Our finite variation processes will be absolutely continuous. This ensures that they are the integral of their derivatives: \[A_{t}-A_{s}=\int_{s}^{t}a(u)du,\] or in differential notation: \[dA_{u}=a(u)du.\]
Stochastic Differential Equations (1)
- A homogenous stochastic differential equation driven by a Brownian motion: \[dX_{t}=\mu(X_{t})dt+\sigma(X_{t})dB_{t},\] together with an initial condition \(X_{0}\) (an \({\cal F}_{0}\) measurable random variable). Regularity conditions are imposed on the functions \(\mu(\cdot)\) and \(\sigma(\cdot)\). The question is then the existence of a solution to this equation, i.e. the existence of a process \((X_{t})_{t \in \mathbb{R}_{+}}\) started at \(X_{0}\) and obeying the above equation.
Stochastic Differential Equations (2)
A homogenous geometric stochastic differential equation driven by a Brownian motion: \[dP_{t}=P_{t}\mu(P_{t})dt+P_{t}\sigma(P_{t})dB_{t}.\]
Apply Ito (assuming \(P\) is strictly positive) with \(f(\cdot)=\log(\cdot)\) to deduce: \[P_{t}=P_{0}\exp\left(\int_{0}^{t}\mu_{u}du-\frac{1}{2}\int_{0}^{t}\sigma_{u}^{2}du+\int_{0}^{t}\sigma_{u}dB_{u}\right).\]
When \(\mu_{t}\) and \(\sigma_{t}\) are deterministic functions of time, the process is log normal.

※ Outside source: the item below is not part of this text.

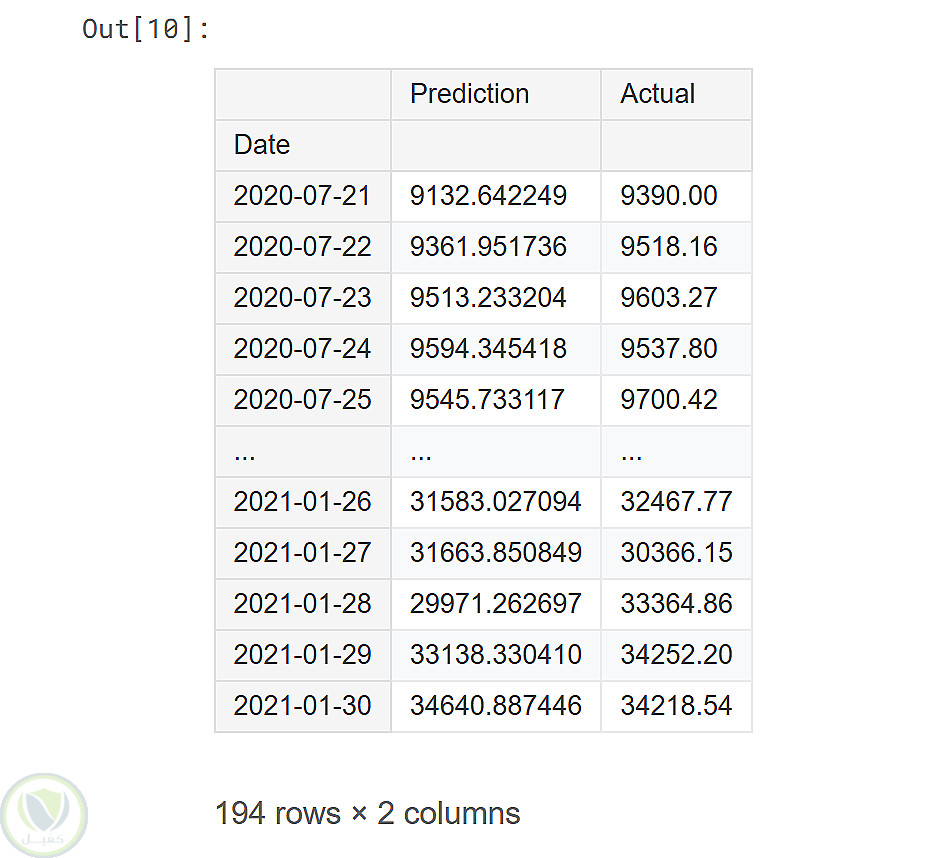The image size is (941, 858).
Task: Click actual value 9537.80
Action: click(x=669, y=349)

GBM: \(\mu\) and \(\sigma\) constant.
GBM
For the GBM\((\mu,\sigma)\) process initialised at \(P_{0}\), the mean of the distribution of \(P_{t}\) as seen from time \(0\) is : \[\exp(\mu t),\] and the median is: \[\exp\left(\mu t-\frac{1}{2}\sigma^{2} t\right).\]
The median and the mean diverge. The conditional distribution gets very skewed, with a few explosive trajectories moving the mean much above the median.

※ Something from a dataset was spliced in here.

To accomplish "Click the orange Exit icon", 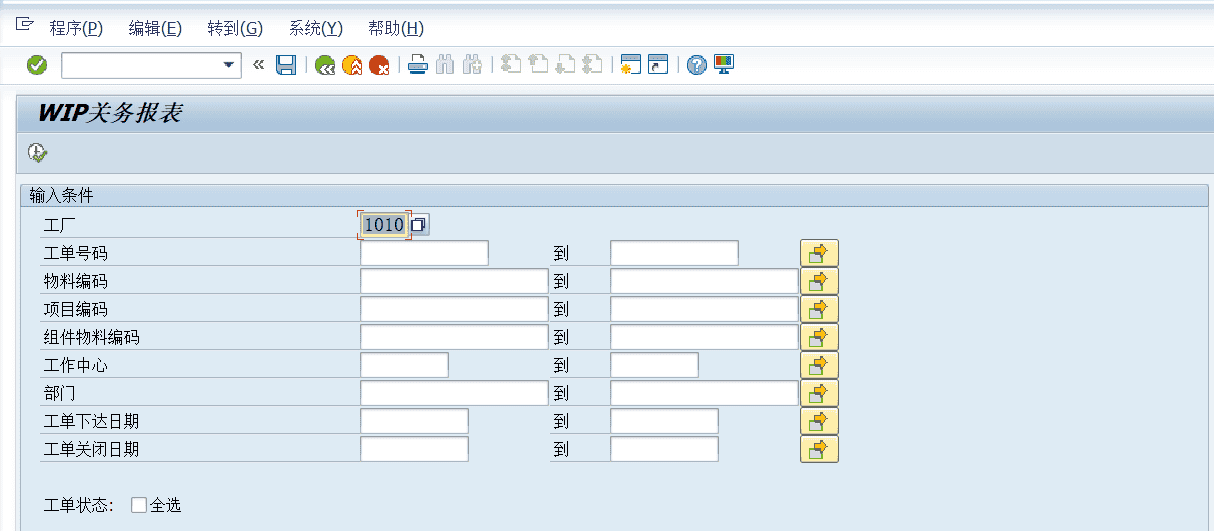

We have: \[\frac{1}{T}\left(\log(P_{T})-\log(P_{0})\right)=\mu-\frac{1}{2}\sigma^{2}+\frac{1}{T}(B_{T}-B_{0}),\] and the law of large numbers ensures that the last term on the right converges to \(0\) as \(T\) goes to infinity.
Thus the mean growth rate converges almost surely to \(\mu-\frac{1}{2}\sigma^{2}\).
Ornstein Uhlenbeck (1)
Gaussian processes are processes such that all finite dimensional distributions are Gaussian.
A stochastic integral \(\int_{0}^{t}h(u)dB_{u}\) leads to a Gaussian process. Provided \(\int_{-\infty}^{t}h(u)^{2}du<\infty\), one can similarly define the process \(\int_{-\infty}^{t}h(t,u)dB_{u}\) for a deterministic function \(h(t,u)\), which is also Gaussian.
Taking \(h(t,u)=\beta^{\frac{1}{2}}\exp(-\alpha (t-u))\) delivers a covariance stationary Gaussian process which satisfies: \[X_{t}=\exp(-\alpha(t-s))X_{s}+\int_{s}^{t}\beta^{\frac{1}{2}}\exp(-\alpha (t-u))dB_{u}.\]
Ornstein Uhlenbeck (2)
We can condition the process on \(X_{0}=x\) to get an Ornstein-Uhlenbeck process initialized at \(0\).
It solves the SDE: \[dX_{t}=-\alpha X_{t}dt+\beta^{\frac{1}{2}}dB_{t}\]
This process has mean \(0\) and mean reverting speed \(\alpha\). One can translate it by \(\mu\) to shift its mean as needed.